By Stephen L. Wilmeth


  

            The Shelley family reunion picnic last weekend on Mogollon Creek gave us a chance to smell rain and be reminded what the color of green is.

            Both were welcome and served as a reminder the idea of a reunion means more than the convergence of family and friends. The gathering brought us back to our roots.

            It was a good day. If we had been asked what it all meant as we departed, the outcome would have been the years we spent with the original influences of our youth … were much better than the times we now live.

            Another recent discussion emphasized that very thing.

            A point was made. If you had to choose with whom to have a meaningful conversation, the preference would be the person who lived through tough times relying on his own wits and finding some way to prevail. Those that came before us when this was a new land without structure became the prevailing subjects. They got the nod and our attention.

            They had no idea how tough they were.

            There were no safety nets. There was no social security, Medicare, unfunded liability pensions, vacations, mandated fuel blends, rural electricity, pizza, farm to market roads, ride shares, television, telephones, or airplanes. Those things came much later.

            What could be counted upon was a much-shortened list.

            Bibles were worn and tagged. Penmanship was stressed and some could be judged as artform.

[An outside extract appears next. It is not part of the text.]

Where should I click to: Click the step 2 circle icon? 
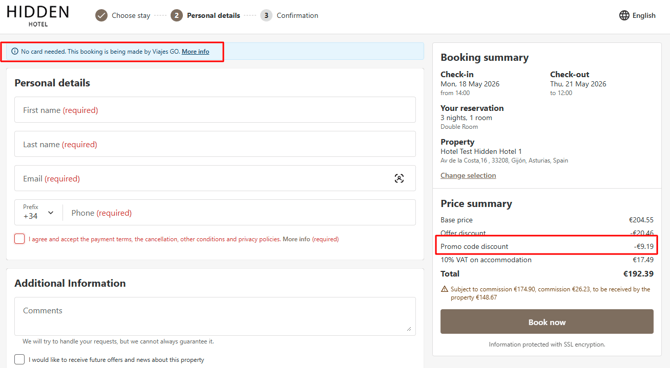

To those lucky households that had musical inclinations, perhaps pianos, guitars, or violins were part of family interactions, but, even before that, self-reliance was a condition of existence.

            Simplicity was the norm.

            The Chairs

There are two chairs that could have been added to the display of the antique recliner couch displayed at that recent picnic. One still resides above the creek below the picnic area in the single room log cabin that was constructed within the year of the family’s arrival in 1884. It probably was considered a real luxury when it was brought into the room and placed there in the northwest corner. What catches your attention is the depression worn into the leading edge of its right arm. It was there, the patriarch cracked walnuts in his few hours of leisure. A depression was ground into it.

            The other chair now resides in the New Mexico Farm and Ranch Museum.

            It represents the extent of furnishings brought from Texas in that overland trip. By day, it served as the springboard in the wagon driven by the matron of the family. At night, it was handed down to be placed near the campfire where a meal was prepared. Before bedtime, each of the four children was called in succession by their mother for a moment of importance. It was a reminder that home now existed within the family unit rather than a physical dwelling they no longer occupied.

 

            She would hold each and rock them soothing fears of that big open. It was not a day in the country, either. It was an immense, lonely, and even dangerous place. Her children remembered, though, and each of them probably told their descendants of those times. One of those children, one of the two girls, chronicled her memories and other things of those times in cursive script that resides to this day in a special place. She wrote it for her children, her grandchildren, and those that were to come even later.

            It was important to her, and has become even more to those of us for whom it was intended.

            The Well Cup

            A Range Magazine story years later offered another glimpse of her.

            Her well cup was hung there on the windmill tower off the porch from her kitchen in the house under the mesa. Everything had been there long before our earliest memories. The plain tin cup hung on a chain and was used to drink water drawn from the well in a bucket. The well was hand dug and the water was cold whether it was in the middle of winter or the heat of a Gila River summer.

            Generations of family along with all the assortment of cowboys, farm workers, friends and visitors knew it and partook of it with gusto before entering the house. Nobody worried about sharing it and catching something. The sun and the fresh air were no doubt a worthy combination for sanitizing.

            We didn’t dwell on that sort of thing.

            The simplicity of the cup and how it was shared is striking in today’s world. It became a symbol of curiosity to the youth, a respite from hard labor and the grind to those who came in hot from work, and a magnet of conversation to family and friends who stood around and talked.  Memories of groups of people there are still vivid.

            Try to find such a comparison today.

            The Bell

            At the Will Shelley home just down the road from Shady Bend, there was a big bell just out the kitchen door (Will was one of the two little boys rocked by his mother in that chair in the overland trip from Texas).

            We were always told it was there for warning in the event of an Indian raid. It was the story given to every little child, and it sure made an impression on us. There hadn’t been an Indian raid since 1885, but there were still folks who had experienced it firsthand. The better story would be the bell was mounted to call the family together from time to time. That is a better, lasting story.

Memories from each of the objects are condensed into simplistic images. They are formed around the people who became as much part of the landscape as the images.

Their descendants came from many places to be home last Saturday.

 

            Stephen L. Wilmeth is a rancher from southern New Mexico. “We became and extension of those people which makes each image even more symbolic.”